=== Task to carry out ===
Your result will be the set of lines with "logo", copied from the material below.

/---

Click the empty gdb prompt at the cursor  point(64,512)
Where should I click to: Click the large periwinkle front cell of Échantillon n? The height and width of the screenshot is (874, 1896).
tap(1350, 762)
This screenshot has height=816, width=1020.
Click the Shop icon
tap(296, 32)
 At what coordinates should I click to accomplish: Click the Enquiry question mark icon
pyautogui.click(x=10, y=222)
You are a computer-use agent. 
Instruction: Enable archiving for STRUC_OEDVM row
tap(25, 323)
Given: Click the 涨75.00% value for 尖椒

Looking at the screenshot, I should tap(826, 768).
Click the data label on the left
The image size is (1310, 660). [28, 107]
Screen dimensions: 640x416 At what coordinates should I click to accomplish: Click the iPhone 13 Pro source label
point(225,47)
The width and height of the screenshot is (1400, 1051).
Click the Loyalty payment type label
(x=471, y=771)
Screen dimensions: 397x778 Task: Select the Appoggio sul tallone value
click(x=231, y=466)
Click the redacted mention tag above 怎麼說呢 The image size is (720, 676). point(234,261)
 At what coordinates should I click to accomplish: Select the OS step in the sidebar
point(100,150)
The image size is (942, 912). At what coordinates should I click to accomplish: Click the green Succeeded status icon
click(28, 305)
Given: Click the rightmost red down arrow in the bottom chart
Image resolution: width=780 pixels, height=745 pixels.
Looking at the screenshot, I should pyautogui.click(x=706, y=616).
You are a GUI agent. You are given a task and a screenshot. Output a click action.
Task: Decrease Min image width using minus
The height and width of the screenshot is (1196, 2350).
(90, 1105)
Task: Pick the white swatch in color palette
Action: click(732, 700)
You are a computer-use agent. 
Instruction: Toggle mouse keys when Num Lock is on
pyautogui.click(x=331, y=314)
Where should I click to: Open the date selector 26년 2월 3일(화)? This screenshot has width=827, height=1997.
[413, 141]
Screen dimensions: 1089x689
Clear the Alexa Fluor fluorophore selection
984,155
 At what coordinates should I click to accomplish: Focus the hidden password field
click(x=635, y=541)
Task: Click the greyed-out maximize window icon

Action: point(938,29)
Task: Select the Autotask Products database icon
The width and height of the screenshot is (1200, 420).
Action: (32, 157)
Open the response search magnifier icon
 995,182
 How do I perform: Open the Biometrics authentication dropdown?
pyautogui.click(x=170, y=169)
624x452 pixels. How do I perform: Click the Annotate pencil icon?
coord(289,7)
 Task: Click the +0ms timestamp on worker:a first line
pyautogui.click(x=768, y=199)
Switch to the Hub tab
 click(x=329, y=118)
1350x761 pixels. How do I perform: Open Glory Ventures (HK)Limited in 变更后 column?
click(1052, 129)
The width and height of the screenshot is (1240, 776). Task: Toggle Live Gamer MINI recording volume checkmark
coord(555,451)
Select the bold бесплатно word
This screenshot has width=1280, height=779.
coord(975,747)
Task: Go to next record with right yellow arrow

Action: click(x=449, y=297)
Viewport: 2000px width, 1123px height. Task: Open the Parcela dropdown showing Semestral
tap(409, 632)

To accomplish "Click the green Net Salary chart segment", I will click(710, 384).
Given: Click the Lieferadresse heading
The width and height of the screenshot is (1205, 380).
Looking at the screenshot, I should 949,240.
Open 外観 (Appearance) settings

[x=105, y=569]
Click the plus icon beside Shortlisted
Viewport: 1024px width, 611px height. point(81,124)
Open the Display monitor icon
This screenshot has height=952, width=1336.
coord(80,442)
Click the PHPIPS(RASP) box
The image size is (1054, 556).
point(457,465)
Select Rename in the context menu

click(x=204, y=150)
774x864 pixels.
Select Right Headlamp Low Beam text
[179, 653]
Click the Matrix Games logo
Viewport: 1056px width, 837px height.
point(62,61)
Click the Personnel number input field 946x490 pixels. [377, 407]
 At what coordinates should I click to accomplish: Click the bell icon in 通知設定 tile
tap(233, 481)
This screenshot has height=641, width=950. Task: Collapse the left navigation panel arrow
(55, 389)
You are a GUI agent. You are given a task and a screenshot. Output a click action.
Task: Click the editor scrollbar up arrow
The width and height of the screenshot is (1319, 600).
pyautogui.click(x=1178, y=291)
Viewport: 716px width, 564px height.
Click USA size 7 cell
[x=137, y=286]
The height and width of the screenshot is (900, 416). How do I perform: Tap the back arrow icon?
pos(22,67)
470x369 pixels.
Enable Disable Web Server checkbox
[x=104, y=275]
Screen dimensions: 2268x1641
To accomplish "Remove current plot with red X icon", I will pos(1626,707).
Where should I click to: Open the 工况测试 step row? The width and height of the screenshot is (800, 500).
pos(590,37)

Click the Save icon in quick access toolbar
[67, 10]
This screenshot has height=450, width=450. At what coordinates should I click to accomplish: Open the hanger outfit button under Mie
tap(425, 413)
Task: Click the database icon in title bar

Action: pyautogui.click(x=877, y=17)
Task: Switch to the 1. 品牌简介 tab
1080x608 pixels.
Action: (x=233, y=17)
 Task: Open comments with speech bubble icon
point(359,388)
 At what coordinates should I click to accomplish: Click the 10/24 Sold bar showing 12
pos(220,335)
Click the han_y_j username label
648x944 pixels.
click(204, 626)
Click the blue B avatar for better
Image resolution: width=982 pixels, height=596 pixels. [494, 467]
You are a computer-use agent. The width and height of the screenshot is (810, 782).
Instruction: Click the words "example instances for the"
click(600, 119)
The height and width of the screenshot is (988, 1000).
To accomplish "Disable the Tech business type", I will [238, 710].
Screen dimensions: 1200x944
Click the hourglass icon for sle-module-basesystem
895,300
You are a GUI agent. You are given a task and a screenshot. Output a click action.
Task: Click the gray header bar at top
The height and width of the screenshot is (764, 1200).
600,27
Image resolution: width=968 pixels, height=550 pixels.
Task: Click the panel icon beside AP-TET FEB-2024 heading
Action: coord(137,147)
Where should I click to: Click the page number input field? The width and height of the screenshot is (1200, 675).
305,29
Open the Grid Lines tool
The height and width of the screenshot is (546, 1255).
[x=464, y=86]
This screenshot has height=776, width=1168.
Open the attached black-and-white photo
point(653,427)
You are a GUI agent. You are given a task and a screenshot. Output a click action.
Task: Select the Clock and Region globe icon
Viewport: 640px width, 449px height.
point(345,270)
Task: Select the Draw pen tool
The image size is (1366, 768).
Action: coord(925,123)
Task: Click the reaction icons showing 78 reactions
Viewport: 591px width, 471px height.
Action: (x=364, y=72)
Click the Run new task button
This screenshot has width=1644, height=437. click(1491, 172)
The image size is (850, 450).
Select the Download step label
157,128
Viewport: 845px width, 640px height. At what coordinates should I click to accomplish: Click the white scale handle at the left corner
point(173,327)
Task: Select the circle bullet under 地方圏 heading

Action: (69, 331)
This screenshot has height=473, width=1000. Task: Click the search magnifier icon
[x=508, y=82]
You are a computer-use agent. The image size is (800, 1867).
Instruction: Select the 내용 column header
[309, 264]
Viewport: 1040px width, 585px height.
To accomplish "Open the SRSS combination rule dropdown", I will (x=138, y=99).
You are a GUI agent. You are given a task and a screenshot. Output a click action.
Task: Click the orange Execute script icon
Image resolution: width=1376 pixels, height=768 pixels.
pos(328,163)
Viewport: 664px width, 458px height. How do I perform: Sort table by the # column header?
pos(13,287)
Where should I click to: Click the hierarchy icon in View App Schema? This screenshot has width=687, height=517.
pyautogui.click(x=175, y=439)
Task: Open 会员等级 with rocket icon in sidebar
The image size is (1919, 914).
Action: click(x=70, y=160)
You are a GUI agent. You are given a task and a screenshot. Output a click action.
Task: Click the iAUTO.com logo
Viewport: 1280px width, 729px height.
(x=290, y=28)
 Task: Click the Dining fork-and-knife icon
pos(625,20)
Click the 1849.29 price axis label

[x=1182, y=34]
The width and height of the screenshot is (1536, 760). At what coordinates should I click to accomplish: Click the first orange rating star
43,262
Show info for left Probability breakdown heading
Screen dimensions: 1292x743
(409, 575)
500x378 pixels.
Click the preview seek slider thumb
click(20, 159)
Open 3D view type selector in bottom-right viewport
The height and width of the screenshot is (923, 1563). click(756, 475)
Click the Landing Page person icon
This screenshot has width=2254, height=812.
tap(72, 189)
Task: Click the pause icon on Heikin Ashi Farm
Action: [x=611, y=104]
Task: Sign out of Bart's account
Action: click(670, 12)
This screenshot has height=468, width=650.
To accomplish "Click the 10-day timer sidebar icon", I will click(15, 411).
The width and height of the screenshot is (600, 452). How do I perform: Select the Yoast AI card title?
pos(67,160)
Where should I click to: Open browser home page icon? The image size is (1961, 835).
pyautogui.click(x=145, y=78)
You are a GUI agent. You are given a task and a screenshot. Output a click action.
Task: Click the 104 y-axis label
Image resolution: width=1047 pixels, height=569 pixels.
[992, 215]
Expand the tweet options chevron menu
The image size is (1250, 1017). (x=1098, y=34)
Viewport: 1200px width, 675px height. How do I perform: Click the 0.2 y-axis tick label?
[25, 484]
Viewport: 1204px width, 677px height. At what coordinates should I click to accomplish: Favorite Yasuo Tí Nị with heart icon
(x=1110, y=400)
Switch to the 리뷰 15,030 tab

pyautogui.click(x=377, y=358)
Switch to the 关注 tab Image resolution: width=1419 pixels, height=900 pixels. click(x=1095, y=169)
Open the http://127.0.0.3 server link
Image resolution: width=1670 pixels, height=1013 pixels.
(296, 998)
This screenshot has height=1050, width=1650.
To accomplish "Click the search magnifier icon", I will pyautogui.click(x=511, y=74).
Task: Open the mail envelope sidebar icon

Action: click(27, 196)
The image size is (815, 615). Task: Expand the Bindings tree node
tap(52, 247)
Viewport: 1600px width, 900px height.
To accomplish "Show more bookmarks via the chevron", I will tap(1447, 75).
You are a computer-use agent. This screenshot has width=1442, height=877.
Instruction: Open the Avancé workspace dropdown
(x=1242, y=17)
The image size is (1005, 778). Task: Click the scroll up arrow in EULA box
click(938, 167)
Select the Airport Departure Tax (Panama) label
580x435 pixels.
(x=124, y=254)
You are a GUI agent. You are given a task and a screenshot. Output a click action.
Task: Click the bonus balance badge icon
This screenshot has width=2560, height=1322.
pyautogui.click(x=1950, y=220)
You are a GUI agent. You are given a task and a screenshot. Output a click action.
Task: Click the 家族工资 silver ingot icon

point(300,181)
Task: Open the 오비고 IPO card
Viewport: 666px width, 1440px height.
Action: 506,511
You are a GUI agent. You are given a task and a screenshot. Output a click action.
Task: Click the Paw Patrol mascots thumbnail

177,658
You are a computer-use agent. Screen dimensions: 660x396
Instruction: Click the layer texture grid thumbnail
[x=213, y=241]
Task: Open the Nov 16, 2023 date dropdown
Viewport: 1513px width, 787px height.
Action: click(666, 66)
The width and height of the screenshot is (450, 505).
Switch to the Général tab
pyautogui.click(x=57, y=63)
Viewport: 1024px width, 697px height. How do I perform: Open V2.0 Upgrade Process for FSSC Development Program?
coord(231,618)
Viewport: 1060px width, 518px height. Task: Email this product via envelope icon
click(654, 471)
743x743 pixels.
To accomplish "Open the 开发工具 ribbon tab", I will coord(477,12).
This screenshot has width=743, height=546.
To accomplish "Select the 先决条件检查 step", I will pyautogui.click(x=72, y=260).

\---

=== Response below ===
Click the Matrix Games logo
Task: Click the iAUTO.com logo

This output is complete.